DocSavage, I did not install ground faults. I am aware that this is code and if I ever sell my house it will be a 10 minute job to add them at the beginning of the circuits. Aside from that everything is up to code.The electrician that wired my house (before I bought it) connected the plugs from 2 of the bedrooms to the single plug in the guest bathroom that was a GFCI. The GFCI went bad and knocked out power to the 2 bedrooms. The GFCI plug in that bathroom never gets used so it took a while to track down the problem. That is why I chose to omit them, that and I don’t see a need for them for this application. I have no idea why he connected the bedrooms to that circuit except maybe to save money. I was an electrician apprentice for 2 years and wired many houses and we never did that. The electrician that I worked for wired each room separately and the lighting was also on it’s own circuit. It costs a little more to do it this way but there are many benefits to this way of wiring. Bending the conduit is something that I am very familiar with. As an apprentice I bent miles of it. Stub take ups and offsets are permanently ingrained in my mind LOL. Great suggestions though. I appreciate the reminders. These are the little things that I am looking for just in case I missed something.

View Bobmedic's profile


381 posts in 3007 days

#14 posted 03-05-2013 07:21 PM

MrRon, I kept the lighting on the original circuit ran from the house. Nothing else will be on that circuit. None of the tools I have pull more than 15 amps so the # 12 wire that I ran on 20 amp circuits is more than enough to carry that load. # 10 wire is for circuits greater than 20 amps. It’s true that you can run 20 amp circuits on # 10 wire but I think that might be overkill and also #10 wire is difficult to work with attaching it to receptacles. I forgot to mention in my original post that the dust collector is on it’s own dedicated circuit. This is all great information thank you for your reply.

View Charlie's profile


1100 posts in 2491 days

#15 posted 03-05-2013 07:40 PM

ground faults not code here. Not in a detached utility building regardless of use (as long as it’s not a guest house or something you’ll live in). Any receptacle on the OUTSIDE of that building still needs to be GFCI protected.

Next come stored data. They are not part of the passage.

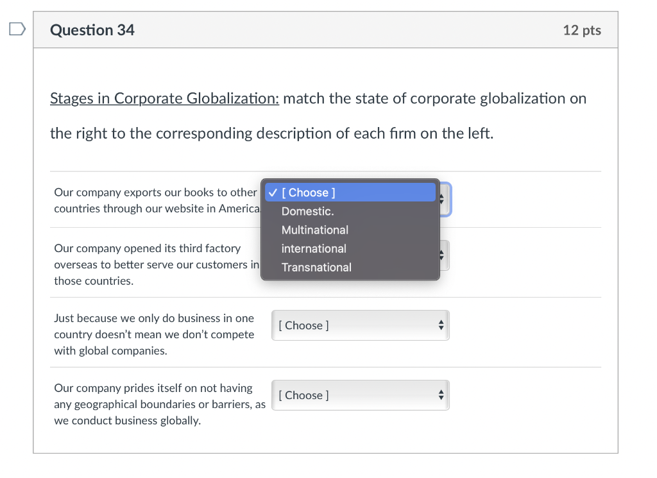
Task: Click the up arrow of the open dropdown's stepper
Action: coord(441,196)
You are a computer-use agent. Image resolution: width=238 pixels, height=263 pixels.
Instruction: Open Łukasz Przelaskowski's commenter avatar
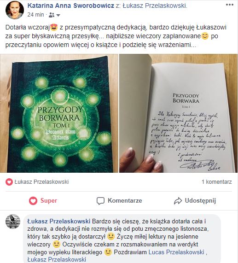[13, 222]
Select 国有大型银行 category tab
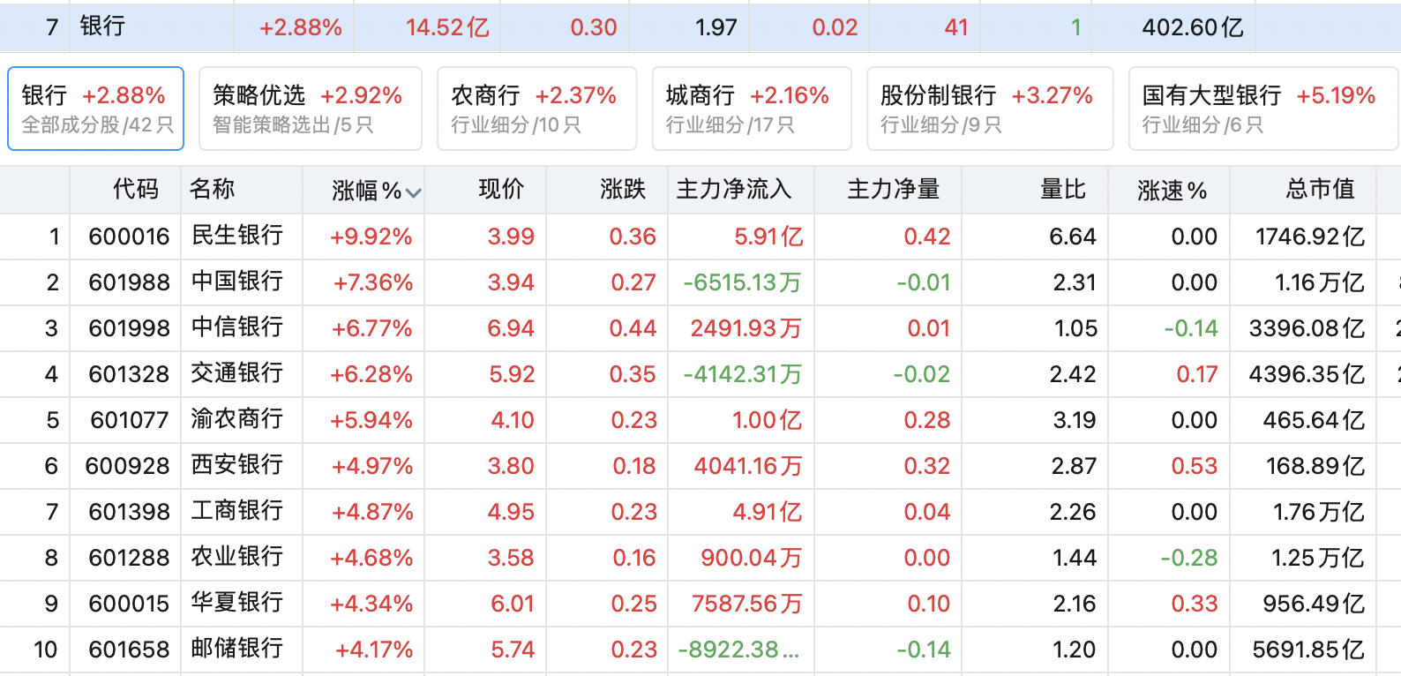Viewport: 1401px width, 676px height. [x=1262, y=109]
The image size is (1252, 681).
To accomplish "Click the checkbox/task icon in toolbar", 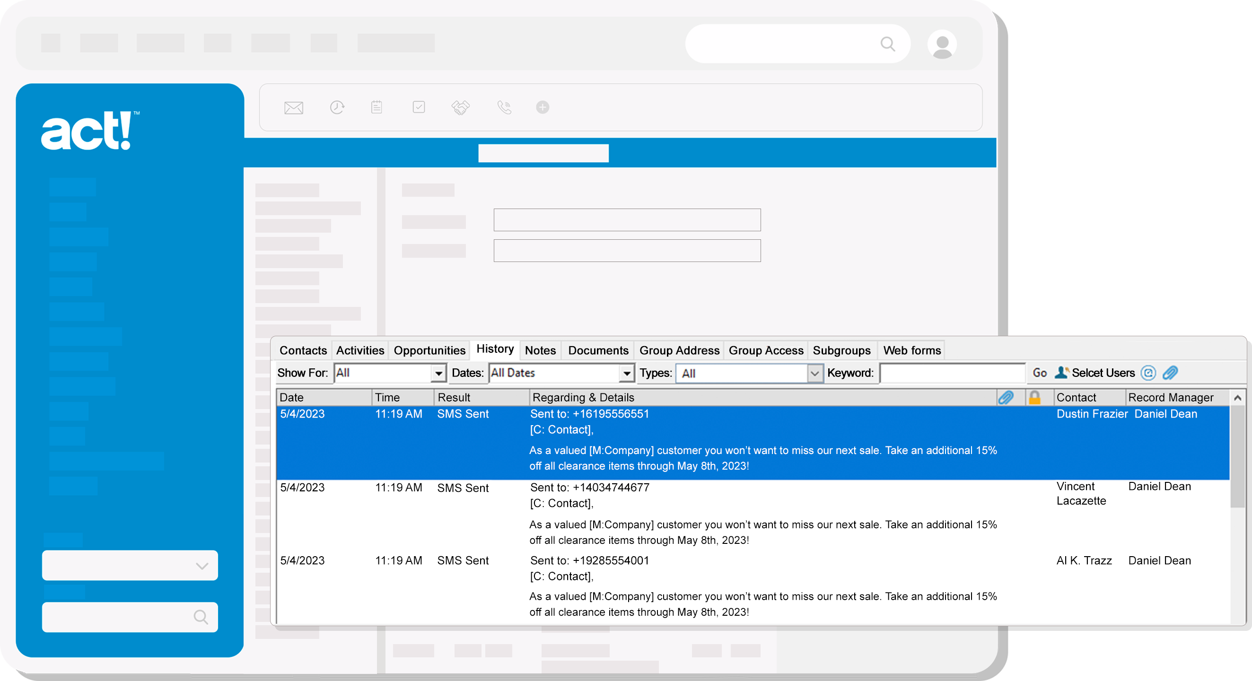I will [x=419, y=106].
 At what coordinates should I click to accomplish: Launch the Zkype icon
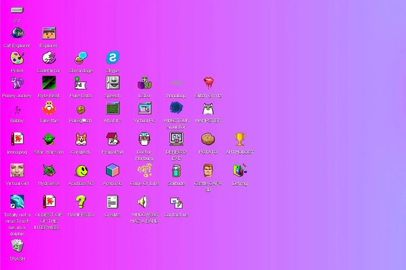[112, 58]
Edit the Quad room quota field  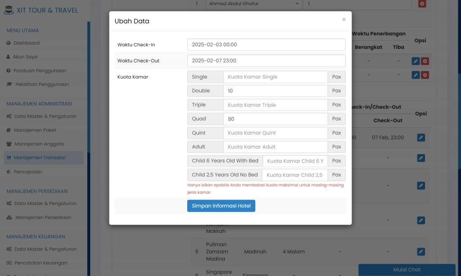(275, 119)
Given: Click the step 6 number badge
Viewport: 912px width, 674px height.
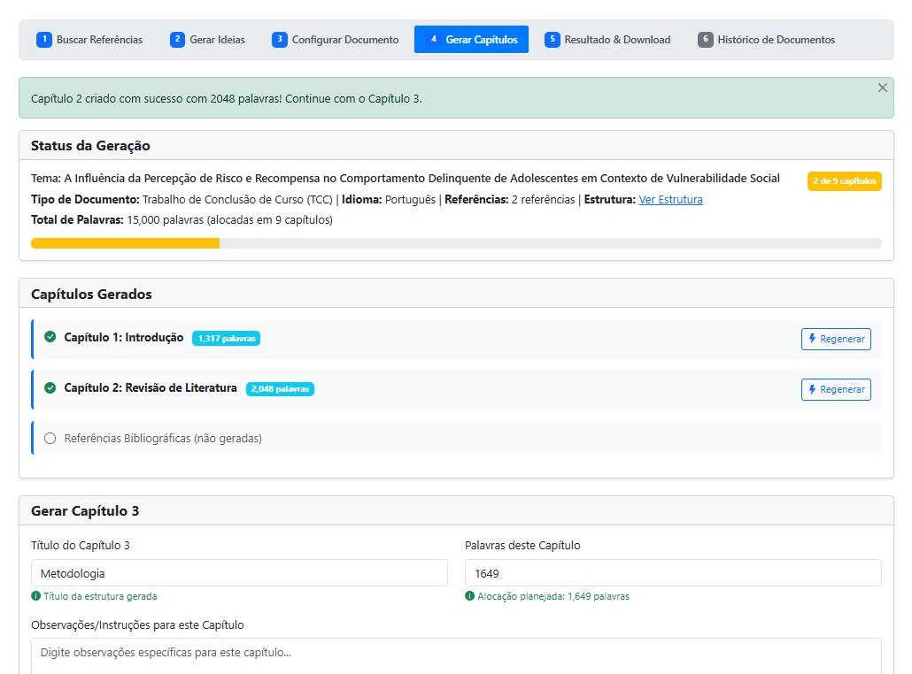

#12 wire and 20amp breakers is fine for your 110v cicuits. Just remember to use 20amp rated receptacles (not 15amp). You can probably use 15amp receptacles without burning anything down, but if it’s a 20amp circuit, make it a 20amp circuit from one end to the other, right?

The hopscotch layout has served me well in the winter here. My shop isn’t permanently heated. With the DC on its own circuit I have 3 others for tools. I run a propane heater to bring the temp up fast and then switch over to electric to maintain temp. The electric is quieter and I can’t “turn down” the propane heater enough to just let it run. Even on low it would cook me out of there eventually.

SO… I can run the DC, table saw, and an electric heater pretty easily. In summer I can run a couple of fans (not air conditioned either).

Codes can vary. Check them. They really are there to keep you safe.